Lassen Sie uns über die 120W/cm-Quecksilber-UV-Lampe sprechen: Leistung, Wärme – und die damit verbundenen rechtlichen Probleme.
Wenn Sie mit Hochleistungsprozessen zur Aushärtung oder Desinfektion zu tun haben, wissen Sie, was das bedeutet. Man braucht eine Lampe, die schnell und effektiv Energie abgibt, damit die industriellen Beschichtungen richtig aushärten können. Dafür eignet sich genau die 120W/cm-Quecksilber-UV-Lampe.
Aber hier liegt das Problem: Eine solche Leistung erzeugt viel Wärme. Sehr viel. Wenn man so viel Energie durch einen Quarzkörper leitet, wird dieser schnell heiß. Wenn die Kühlfans staubig sind oder die Wasserjacketts nicht ausreichen, wird es schwierig werden. Der Quarzkörper kann sogar verformen, wodurch die Lebensdauer der Lampe stark verkürzt wird. Das lohnt sich einfach nicht.
Das Problem mit der Hitze
Eine Energiekonzentration von 120W/cm ist zwar ideal, um die Prozesse zur Aushärtung von Kunststoffen oder Tinten zu beschleunigen. Doch das bringt auch viele Herausforderungen mit sich. Um dieser Belastung standzuhalten, verwenden wir hochreinen, verschmolzenen Quarz.

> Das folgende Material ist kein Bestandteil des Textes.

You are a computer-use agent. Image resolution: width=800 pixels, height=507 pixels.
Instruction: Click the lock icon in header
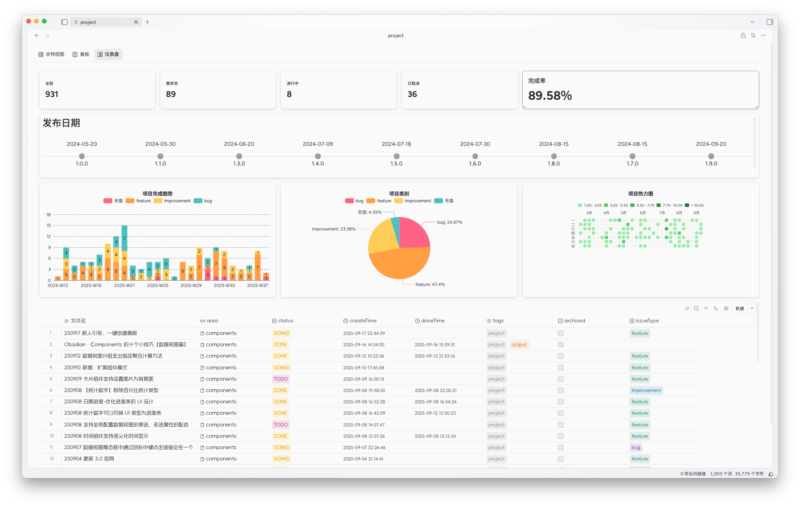tap(743, 35)
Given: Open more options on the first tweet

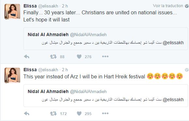Looking at the screenshot, I should [x=105, y=56].
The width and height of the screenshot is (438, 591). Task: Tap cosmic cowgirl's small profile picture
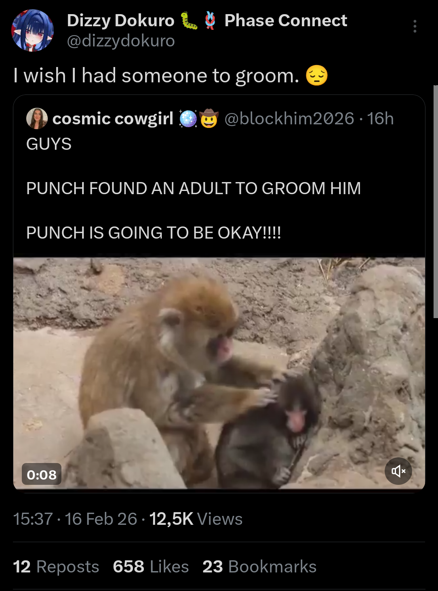37,118
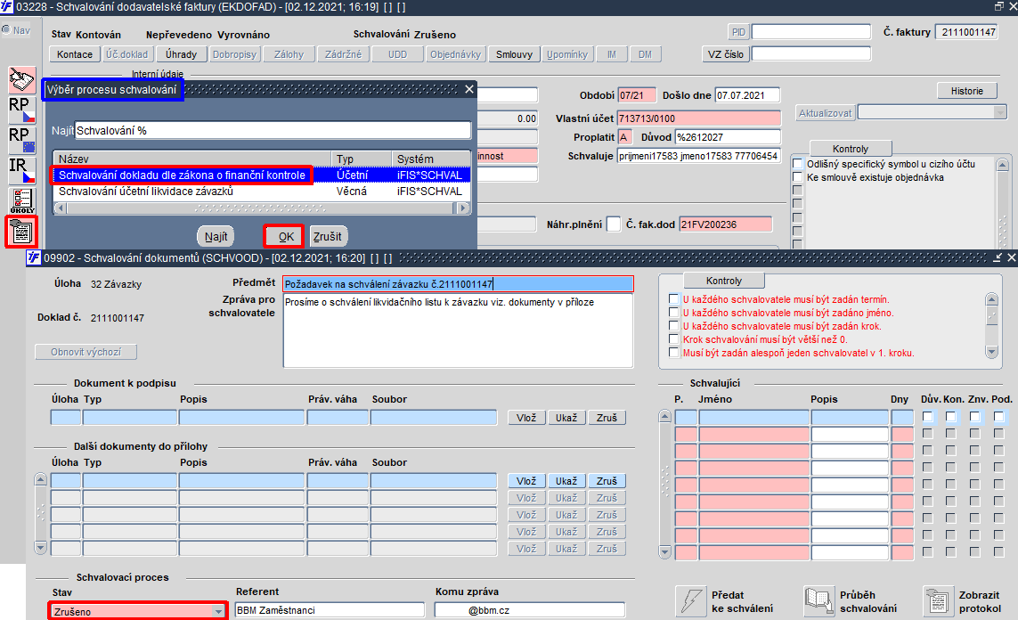Confirm the process selection with OK
Image resolution: width=1018 pixels, height=620 pixels.
[x=284, y=236]
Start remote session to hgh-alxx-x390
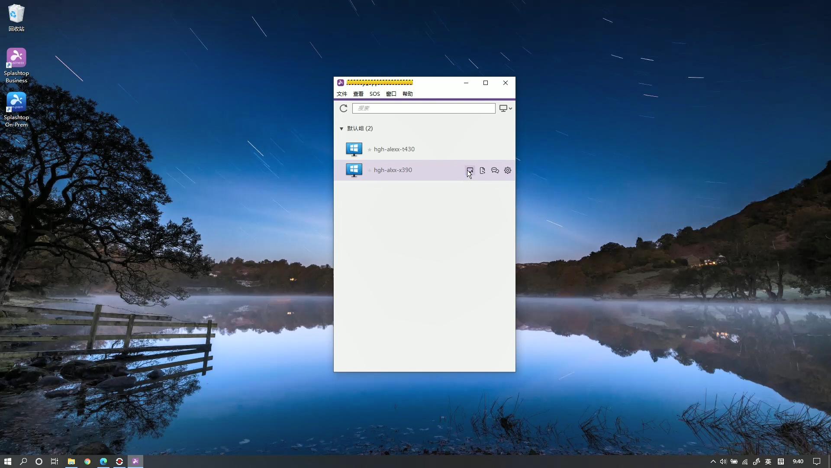831x468 pixels. [470, 170]
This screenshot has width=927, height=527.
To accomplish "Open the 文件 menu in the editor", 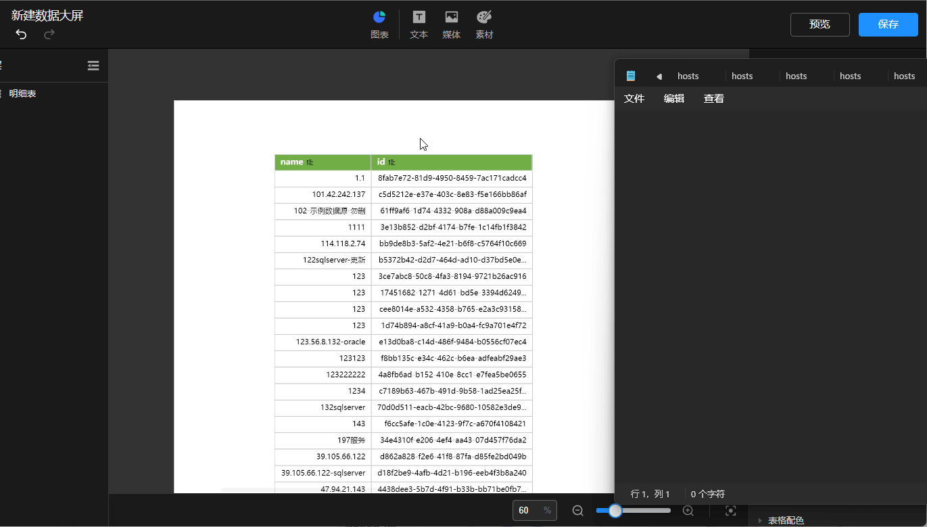I will coord(634,98).
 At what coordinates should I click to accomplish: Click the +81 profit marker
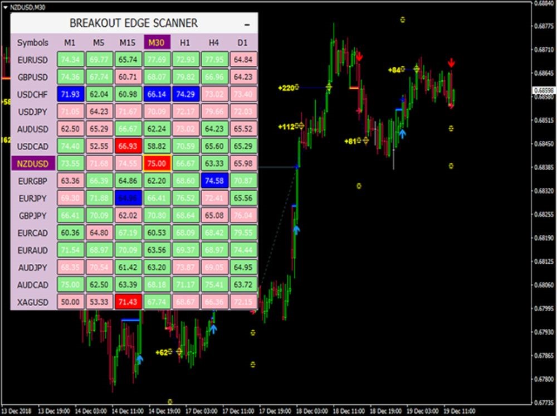(351, 141)
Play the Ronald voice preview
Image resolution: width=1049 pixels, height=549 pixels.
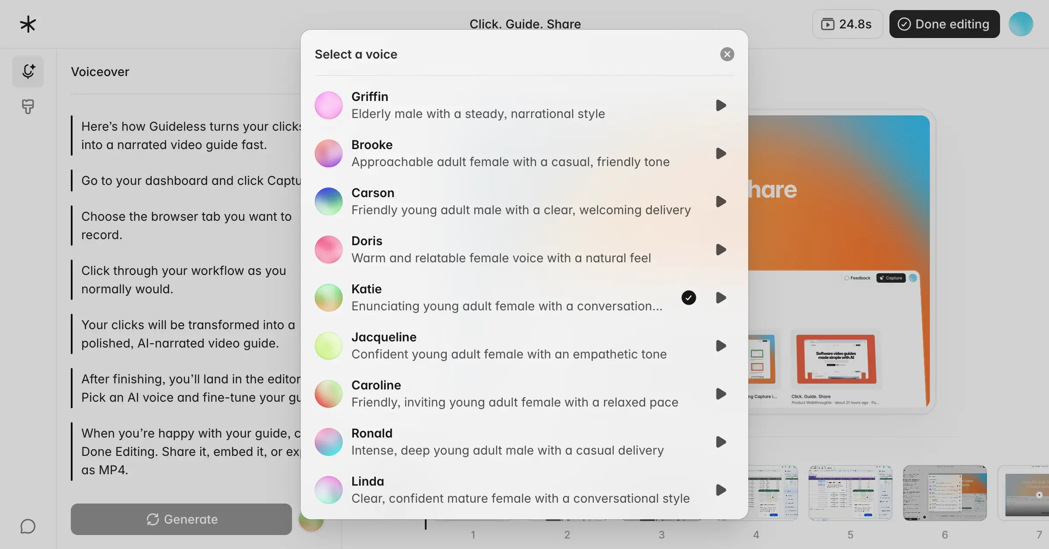720,442
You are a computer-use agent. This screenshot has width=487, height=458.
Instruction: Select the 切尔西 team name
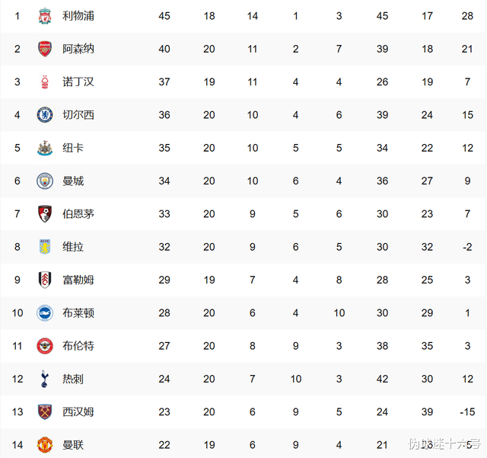78,115
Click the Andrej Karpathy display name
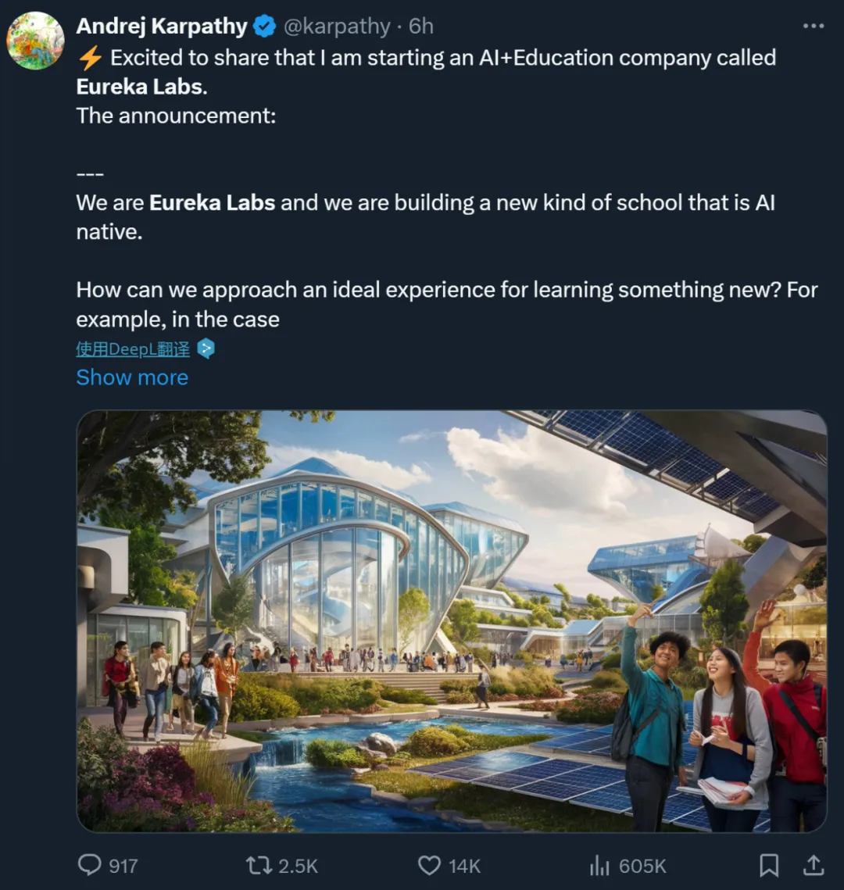Viewport: 844px width, 890px height. click(x=162, y=26)
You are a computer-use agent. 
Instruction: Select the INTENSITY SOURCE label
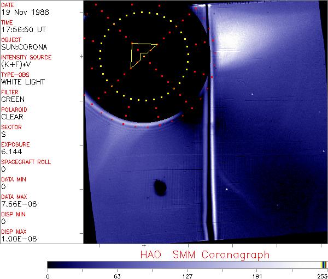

Aber es gibt ein Problem: Wenn die Lampe nicht perfekt im Reflektor positioniert ist, entstehen Hotspots – also Stellen mit extrem hohen Temperaturen. Diese Stellen können dazu führen, dass die Lampe vorzeitig kaputtgeht. Wir investieren viel Zeit in die Justierung der Elektrodenpositionen, um das zu verhindern.
Die verborgenen Probleme in der Lieferkette
Nun sprechen wir über etwas, was die Leute normalerweise ignorieren, bis es zu spät ist: Die IP-Gesetze.
Der Kauf einer UV-Lampe bedeutet nicht nur, eine bestimmte Leistung aus dem Katalog auszuwählen. Es geht auch darum, wer eigentlich das Design der Elektroden sowie des Gasgemisches besitzt. Viele billige Anbieter kopieren einfach bestehende Designs.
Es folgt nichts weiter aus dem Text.